What are Auto Title Loans?
An auto title loan allows an individual to borrow a sum of money that is based on the value of their car. In most cases, borrowers may get between 30 percent and 50 percent of the value of their car or motorcycle. Due to an emergency, it can be tempting to loan all of the money that the lender offers. It is recommended that you only loan the amount that you are confident of paying back.
Auto title loans are becoming increasingly popular because they enable easy access to quick cash. Potential borrowers can fill out an online application and provide information about their residency and identity. The car title loan company then checks that the title matches the vehicle and assesses its value. Once the lender has an approximate value for the vehicle, they will finish processing the loan.
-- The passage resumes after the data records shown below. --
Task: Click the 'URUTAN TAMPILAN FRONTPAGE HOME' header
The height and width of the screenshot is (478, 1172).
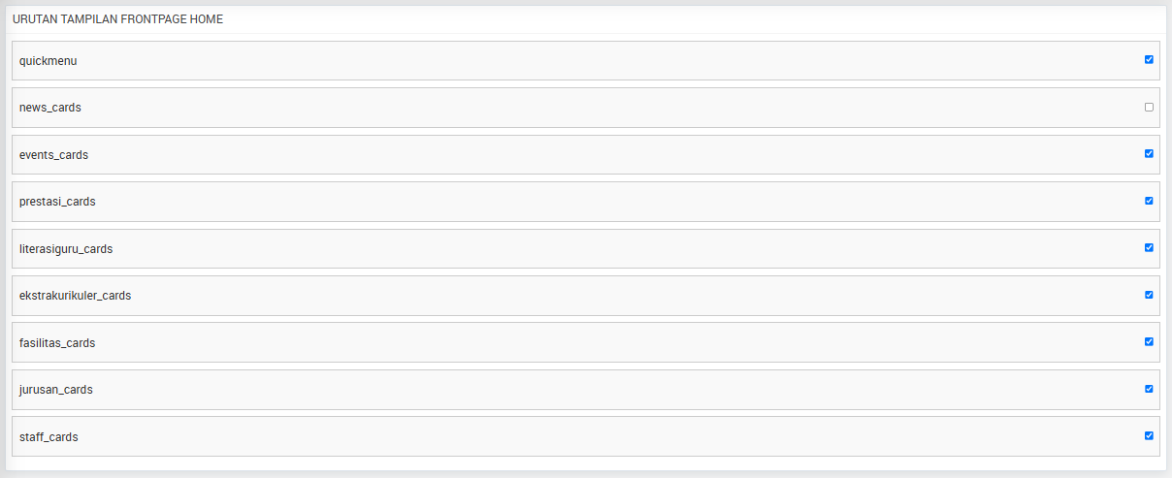Action: click(x=117, y=19)
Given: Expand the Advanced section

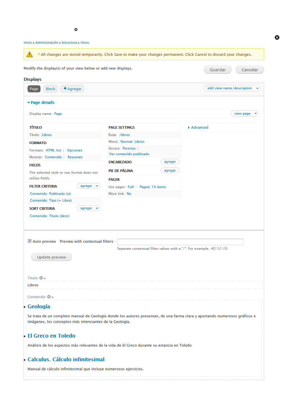Looking at the screenshot, I should (x=199, y=128).
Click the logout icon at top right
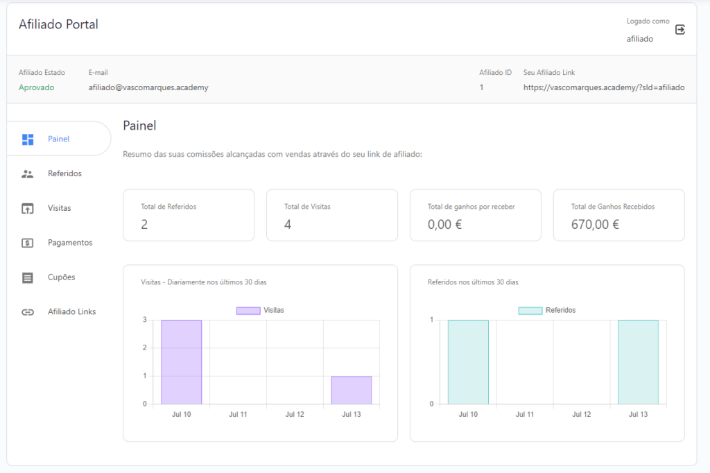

What are Traditional Bank Loans?
Traditional banks include credit unions, banks, and other financial institutions. While the loan application process is similar at the start, these lenders often request documentation of the borrower's credit history and employment history. A traditional bank may spend weeks to examine their borrowers' creditworthiness. Not everyone can successfully get a loan on the first try.
It is Typically Easier to Apply for Auto Title Loans
Applying for an auto title loan is often easier than a standard bank loan. Because there are no employment verifications and credit checks, an hour is all the company needs to process the loan. Since the borrower's car is offered as collateral, paperwork is significantly reduced. The rule is that the lender becomes the car's or truck's owner if the borrower does not repay the loan. By adhering to agreed payment dates, you will not need to deal with additional charges.
A Traditional Bank Can Offer Long-Term Loans
Although auto title loans do not have many terms and conditions tied to them, they are still short-term loans. This means that borrowers have a limited window in which they need to pay back the agreeable amount. With traditional banks, however, borrowers have more time to pay back the loan at a lower interest rate (if they pass the credibility test).
An Auto Title Loan is as Better Choice if You have a Low Credit Score
If you have a poor credit history and need to get a loan, auto title loans are the winner in this area. Because lenders focus on the value of the borrower's car, they can qualify as long as the value of their vehicles are greater than the requested credit. What's more, borrowers can continue using their vehicles after receiving the loan. Another reason why loans for car titles are better than traditional bank loans is because of the overall speed of approval. Borrowers can access the funds they need almost immediately.